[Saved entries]
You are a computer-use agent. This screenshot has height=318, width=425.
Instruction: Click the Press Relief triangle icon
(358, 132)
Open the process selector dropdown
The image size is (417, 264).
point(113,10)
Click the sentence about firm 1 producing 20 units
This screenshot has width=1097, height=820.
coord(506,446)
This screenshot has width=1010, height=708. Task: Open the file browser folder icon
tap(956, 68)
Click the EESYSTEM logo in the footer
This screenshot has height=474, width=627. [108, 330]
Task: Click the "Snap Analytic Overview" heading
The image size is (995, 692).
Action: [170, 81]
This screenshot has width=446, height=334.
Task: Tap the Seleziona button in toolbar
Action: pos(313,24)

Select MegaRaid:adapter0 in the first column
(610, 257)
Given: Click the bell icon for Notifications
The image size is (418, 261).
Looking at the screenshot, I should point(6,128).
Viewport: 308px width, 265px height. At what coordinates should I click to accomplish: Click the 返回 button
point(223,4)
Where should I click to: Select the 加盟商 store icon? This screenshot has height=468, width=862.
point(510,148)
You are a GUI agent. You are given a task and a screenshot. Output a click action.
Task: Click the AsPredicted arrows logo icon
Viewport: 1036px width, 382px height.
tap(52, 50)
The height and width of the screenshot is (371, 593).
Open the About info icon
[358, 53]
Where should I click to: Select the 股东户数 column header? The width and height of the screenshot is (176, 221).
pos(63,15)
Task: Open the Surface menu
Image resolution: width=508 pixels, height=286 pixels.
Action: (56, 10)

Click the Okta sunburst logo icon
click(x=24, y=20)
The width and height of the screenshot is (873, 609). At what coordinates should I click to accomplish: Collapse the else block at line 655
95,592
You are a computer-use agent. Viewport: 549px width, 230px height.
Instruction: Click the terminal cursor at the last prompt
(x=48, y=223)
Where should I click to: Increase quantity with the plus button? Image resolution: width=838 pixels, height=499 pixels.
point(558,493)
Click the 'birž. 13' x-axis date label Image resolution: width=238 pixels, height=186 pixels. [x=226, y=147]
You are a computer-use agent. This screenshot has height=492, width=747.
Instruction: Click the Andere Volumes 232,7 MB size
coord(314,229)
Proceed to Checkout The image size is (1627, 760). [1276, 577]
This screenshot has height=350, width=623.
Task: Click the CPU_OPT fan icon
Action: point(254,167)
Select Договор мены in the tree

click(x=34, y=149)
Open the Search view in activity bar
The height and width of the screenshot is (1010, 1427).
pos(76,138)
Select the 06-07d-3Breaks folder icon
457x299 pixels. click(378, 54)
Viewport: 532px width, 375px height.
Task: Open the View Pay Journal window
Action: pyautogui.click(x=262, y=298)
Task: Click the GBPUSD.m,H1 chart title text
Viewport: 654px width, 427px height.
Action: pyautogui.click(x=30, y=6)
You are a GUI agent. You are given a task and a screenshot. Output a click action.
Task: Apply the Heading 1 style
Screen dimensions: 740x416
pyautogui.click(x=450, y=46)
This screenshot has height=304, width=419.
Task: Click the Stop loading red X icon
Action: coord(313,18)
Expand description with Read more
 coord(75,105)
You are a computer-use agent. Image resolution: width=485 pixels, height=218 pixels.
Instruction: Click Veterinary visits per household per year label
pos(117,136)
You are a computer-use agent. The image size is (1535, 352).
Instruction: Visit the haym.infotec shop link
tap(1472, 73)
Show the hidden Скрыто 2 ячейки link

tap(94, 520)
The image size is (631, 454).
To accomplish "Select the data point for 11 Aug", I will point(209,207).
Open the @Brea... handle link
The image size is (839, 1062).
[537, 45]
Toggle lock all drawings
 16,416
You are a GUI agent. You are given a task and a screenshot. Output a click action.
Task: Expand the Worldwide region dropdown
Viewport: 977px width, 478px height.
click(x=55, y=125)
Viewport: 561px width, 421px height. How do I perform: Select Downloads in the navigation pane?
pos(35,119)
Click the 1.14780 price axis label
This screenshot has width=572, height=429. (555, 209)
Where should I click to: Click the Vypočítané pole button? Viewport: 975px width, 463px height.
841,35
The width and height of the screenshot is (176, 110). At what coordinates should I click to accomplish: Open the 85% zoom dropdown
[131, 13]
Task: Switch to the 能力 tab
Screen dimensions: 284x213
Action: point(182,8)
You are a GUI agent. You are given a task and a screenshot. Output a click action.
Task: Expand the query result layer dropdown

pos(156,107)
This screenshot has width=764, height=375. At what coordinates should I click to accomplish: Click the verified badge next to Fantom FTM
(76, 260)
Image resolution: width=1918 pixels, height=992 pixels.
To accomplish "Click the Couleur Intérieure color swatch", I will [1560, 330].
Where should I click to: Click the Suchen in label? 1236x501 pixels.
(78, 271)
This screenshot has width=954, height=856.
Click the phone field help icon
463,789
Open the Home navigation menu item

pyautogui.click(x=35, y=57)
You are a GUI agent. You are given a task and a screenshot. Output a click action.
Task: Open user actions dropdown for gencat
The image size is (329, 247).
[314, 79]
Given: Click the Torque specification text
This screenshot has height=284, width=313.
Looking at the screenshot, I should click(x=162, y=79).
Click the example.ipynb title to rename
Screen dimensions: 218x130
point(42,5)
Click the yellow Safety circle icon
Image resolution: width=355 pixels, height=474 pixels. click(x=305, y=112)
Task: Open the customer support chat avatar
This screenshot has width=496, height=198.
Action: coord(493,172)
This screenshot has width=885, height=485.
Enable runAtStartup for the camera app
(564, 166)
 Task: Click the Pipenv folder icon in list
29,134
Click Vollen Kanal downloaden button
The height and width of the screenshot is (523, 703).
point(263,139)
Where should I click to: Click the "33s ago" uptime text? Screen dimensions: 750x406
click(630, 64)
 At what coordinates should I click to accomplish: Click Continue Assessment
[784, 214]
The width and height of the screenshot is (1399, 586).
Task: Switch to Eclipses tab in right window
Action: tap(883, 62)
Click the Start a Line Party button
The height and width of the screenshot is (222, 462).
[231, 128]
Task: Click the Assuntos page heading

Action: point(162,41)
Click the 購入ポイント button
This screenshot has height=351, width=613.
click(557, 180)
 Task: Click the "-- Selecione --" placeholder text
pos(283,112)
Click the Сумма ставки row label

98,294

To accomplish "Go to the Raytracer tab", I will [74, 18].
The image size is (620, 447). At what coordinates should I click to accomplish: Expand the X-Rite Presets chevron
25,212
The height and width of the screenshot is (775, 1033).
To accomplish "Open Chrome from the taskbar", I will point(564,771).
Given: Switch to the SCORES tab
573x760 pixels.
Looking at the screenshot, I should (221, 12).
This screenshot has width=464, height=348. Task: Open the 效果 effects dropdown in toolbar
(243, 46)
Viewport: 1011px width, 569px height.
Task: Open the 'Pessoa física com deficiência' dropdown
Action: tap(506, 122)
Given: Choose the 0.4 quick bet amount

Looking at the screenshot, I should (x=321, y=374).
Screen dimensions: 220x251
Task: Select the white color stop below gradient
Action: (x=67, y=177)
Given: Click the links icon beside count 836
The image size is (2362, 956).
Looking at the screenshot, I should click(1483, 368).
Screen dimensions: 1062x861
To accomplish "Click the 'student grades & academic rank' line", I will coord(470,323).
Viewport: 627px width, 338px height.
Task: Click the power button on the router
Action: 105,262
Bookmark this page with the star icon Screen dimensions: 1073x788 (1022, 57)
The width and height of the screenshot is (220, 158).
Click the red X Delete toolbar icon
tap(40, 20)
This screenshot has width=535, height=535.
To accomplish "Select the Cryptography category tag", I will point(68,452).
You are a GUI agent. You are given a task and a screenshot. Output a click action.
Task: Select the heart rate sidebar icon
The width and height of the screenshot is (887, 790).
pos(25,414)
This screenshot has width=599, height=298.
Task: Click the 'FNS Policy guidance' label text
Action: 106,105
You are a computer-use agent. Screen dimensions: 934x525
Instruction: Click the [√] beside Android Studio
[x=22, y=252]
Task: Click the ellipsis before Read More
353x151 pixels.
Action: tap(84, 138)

[TASK DIRECTIONS] Please restate only the opening stretch of the records above: every line from the first through the one containing "Open the process selector dropdown", exactly as written.

[WRITTEN SOLUTION]
You are a computer-use agent. This screenshot has height=318, width=425.
Instruction: Click the Press Relief triangle icon
(358, 132)
Open the process selector dropdown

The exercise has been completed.